Mia figlia tifa Arbolino. In casa non guardiamo molta televisione ma, inutile dirlo, guardiamo le gare. È un momento che, spero, ricorderà da grande. È una cosa solo nostra, io e lei, le gare la domenica.
-Quello con la moto rosa babbo, ma è vero che è il più bravo? Ha sorpassato! Ma ci sono le femmine che fanno la gara delle moto?
-Si, ci sono. C’è una ragazza che si chiama Kiara, ha vinto sei campionati del mondo. E poi ce n’è anche una che si chiama Ana, lei ha vinto il campionato del mondo contro tutti i maschi.
-Ma qui non c’è?
-No, oggi qui non c’è. Ma magari ne arriverà qualcuna.
-Ah. Babbo?
-Si?
-Che cos’è un campionato del mondo?
Il 4 dicembre MotorTrend ha lanciato Drive Me Crazy 2 con Irene Saderini, programma in 6 puntate da circa un’ora ciascuna in cui Irene si mette alla guida di qualsiasi mezzo a motore assieme a campioni di ogni categoria. Mi dicono guardalo, scrivi un pezzo.

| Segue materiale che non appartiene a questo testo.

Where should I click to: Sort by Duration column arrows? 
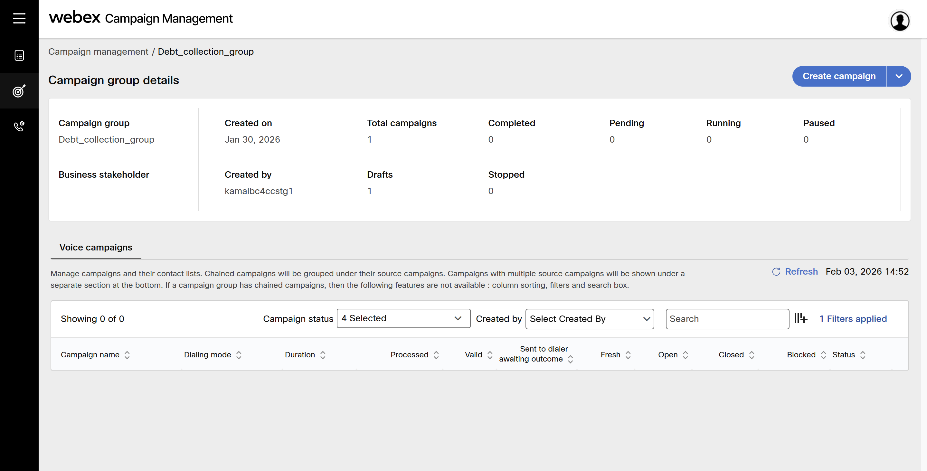tap(323, 355)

Mi dico va bene, lo guardo con mia figlia di cinque anni. Mi piace Irene, che non rinuncia ad essere figa per vivere di motori e viceversa. Non rinuncia proprio a niente. Non ha mai vinto un mondiale, non ci ha nemmeno mai corso, però ha passione e Drive Me Crazy racconta di una donna che va oltre il limite. E mia figlia è entusiasta della svolta inaspettata del suo pomeriggio, il ventiquattresimo passato in quarantena.
La prima puntata è con Dorothea Wierer, campionessa di Biathlon. C’è Adelio Lorenzin che fa da preparatore ad Irene e Tony Cairoli che le spiega il kart-cross, una sorta di buggy da competizione con il motore di una moto. Un buggy che urla come un dannato in mezzo alla polvere. Lo vediamo su Dplay, il servizio di streaming di Discovery Italia che, tra gli altri, gestisce anche MotorTrend, canale 59 del digitale terrestre.

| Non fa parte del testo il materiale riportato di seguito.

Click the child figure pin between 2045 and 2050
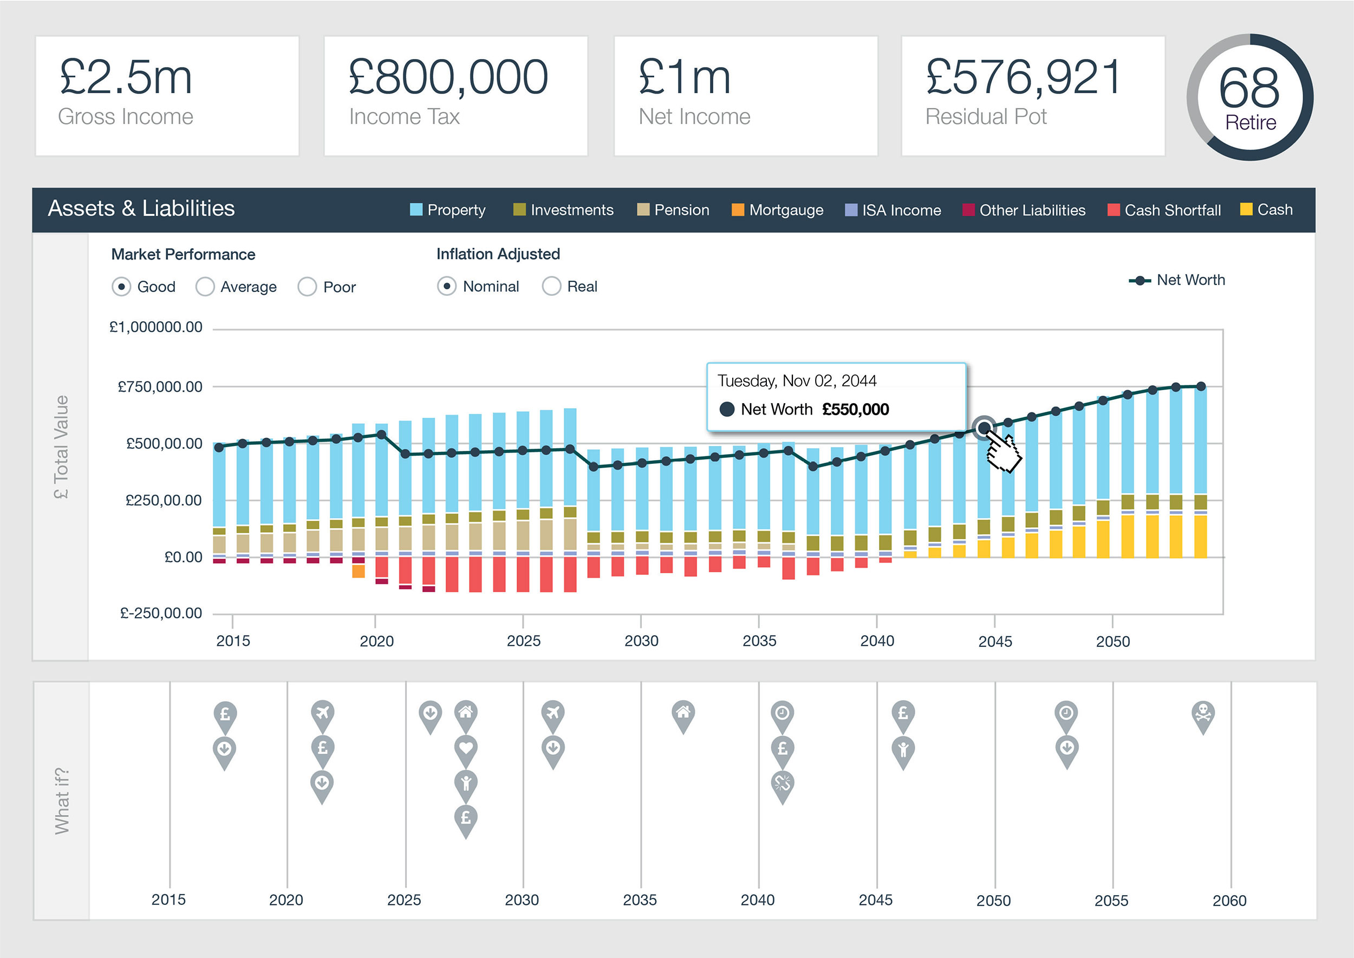Image resolution: width=1354 pixels, height=958 pixels. click(x=903, y=750)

Le immagini sono eccezionali, seguono lo standard altissimo a cui ci ha abituati Red Bull che ha interamente prodotto anche la seconda serie. Vedi la velocità, la terra, la meccanica che lavora senza sosta. Sei praticamente in pista, dentro la macchina. La polvere che si alza, il motore che gira in alto, la leva del cambio sequenziale che è come quella delle auto da gara. O almeno questo è quello che vedo io.
Mia figlia vede una donna che non tiene l’ombrello per sorridere in camera ma una che prova ad andare forte per il gusto di farlo, per una scarica di adrenalina. Ad un certo punto, mentre Irene e Dorothea potrebbero spruzzarsi una bomboletta d’argento in faccia e lanciarsi nel Valhalla come i figli di guerra in Mad Max, mi chiede se sia vero o disegnato. C’è un gran polverone, le immagini sono surreali, le ragazze vanno fortissimo.
-Ma certo che è vero.
-Babbo, voglio andare anche io con la macchina velocissimo.
Drive Me Crazy non è un programma femminista che vuole convincerti che uomini e donne sono uguali in tutto, non cerca di aggrovigliarsi in campagne di genere - ormai spesso prive credibilità - per alzare lo share. È diverso. Se ci fosse un uomo con la stessa presenza televisiva di Irene probabilmente funzionerebbe comunque.
Perché quando guida non fa qualcosa che non le compete, qualcosa di troppo lontano dalla cucina per essere credibile. È folle normalità, ed è ben raccontata. C’è Dorothea che spara con un fucile, ma non lo fa per abbattere gli stereotipi. Lo fa perché ha vinto tre mondiali e due bronzi alle olimpiadi.
L’unica perplessità di una bambina di cinque anni è che si possano fare gare sullo sterrato. E, per abbattere questa barriera culturale, non c’è altra soluzione che vedere il resto della serie.